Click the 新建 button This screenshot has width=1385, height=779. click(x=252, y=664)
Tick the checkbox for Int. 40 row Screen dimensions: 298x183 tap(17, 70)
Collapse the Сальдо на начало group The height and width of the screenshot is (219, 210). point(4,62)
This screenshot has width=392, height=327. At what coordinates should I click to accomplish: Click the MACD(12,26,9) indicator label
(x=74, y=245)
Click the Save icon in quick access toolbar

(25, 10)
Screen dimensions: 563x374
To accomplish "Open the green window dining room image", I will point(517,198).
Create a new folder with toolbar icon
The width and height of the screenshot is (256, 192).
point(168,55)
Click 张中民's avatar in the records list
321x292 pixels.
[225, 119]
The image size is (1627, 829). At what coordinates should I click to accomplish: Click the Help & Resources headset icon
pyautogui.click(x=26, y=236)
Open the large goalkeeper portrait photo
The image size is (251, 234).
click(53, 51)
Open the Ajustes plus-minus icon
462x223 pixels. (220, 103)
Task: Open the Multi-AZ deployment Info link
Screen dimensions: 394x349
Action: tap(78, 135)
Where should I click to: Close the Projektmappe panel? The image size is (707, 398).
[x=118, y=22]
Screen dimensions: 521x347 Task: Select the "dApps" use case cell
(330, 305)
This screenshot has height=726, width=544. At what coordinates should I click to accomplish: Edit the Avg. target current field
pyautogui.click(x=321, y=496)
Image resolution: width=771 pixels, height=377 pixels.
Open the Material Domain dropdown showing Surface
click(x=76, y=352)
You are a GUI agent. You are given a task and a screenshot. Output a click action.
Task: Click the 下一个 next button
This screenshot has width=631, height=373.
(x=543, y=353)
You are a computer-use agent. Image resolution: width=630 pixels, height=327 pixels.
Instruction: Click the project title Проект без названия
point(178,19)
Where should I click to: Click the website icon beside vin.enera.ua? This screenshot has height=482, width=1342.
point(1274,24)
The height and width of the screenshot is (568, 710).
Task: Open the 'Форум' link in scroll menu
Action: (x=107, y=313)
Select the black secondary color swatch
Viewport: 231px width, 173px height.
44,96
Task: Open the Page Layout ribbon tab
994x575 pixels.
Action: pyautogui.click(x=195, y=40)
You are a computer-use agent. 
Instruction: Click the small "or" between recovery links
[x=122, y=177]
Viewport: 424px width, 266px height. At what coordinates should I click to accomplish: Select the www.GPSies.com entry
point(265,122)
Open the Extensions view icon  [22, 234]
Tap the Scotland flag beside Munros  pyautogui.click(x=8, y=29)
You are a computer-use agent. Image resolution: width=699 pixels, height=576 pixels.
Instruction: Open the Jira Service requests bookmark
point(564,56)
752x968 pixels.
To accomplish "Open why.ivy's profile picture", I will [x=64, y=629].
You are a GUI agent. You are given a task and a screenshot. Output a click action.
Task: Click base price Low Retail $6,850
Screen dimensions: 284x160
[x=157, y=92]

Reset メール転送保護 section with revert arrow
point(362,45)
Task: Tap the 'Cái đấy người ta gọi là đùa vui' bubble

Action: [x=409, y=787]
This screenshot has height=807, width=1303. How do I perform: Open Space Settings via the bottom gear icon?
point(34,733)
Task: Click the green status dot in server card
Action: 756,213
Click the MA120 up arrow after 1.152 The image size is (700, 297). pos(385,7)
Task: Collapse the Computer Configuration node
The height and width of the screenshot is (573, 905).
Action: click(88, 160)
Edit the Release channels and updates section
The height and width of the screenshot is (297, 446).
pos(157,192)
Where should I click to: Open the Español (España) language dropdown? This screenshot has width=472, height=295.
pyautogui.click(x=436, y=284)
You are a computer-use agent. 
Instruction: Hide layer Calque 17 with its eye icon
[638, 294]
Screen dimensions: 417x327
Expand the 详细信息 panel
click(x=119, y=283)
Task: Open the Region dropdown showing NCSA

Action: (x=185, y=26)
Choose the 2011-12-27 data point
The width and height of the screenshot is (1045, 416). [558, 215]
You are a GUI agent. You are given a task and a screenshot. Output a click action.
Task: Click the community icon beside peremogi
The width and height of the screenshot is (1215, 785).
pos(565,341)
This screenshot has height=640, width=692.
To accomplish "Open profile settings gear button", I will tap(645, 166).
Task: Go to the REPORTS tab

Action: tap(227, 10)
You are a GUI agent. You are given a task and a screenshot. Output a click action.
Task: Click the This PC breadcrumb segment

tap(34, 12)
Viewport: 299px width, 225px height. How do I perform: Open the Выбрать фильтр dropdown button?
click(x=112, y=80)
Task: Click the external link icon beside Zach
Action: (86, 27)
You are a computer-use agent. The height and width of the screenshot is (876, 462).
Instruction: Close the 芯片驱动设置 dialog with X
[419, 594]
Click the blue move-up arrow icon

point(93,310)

+ + + + +

*AIM OF THE TASK:* Print only the lines from the top of the data above down to the line holding "Screen dimensions: 563x374", inclusive.

*ANSWER TO THIS EXERCISE:*
Click the 新建 button This screenshot has width=1385, height=779. click(x=252, y=664)
Tick the checkbox for Int. 40 row Screen dimensions: 298x183 tap(17, 70)
Collapse the Сальдо на начало group The height and width of the screenshot is (219, 210). point(4,62)
This screenshot has width=392, height=327. At what coordinates should I click to accomplish: Click the MACD(12,26,9) indicator label
(x=74, y=245)
Click the Save icon in quick access toolbar

(25, 10)
Screen dimensions: 563x374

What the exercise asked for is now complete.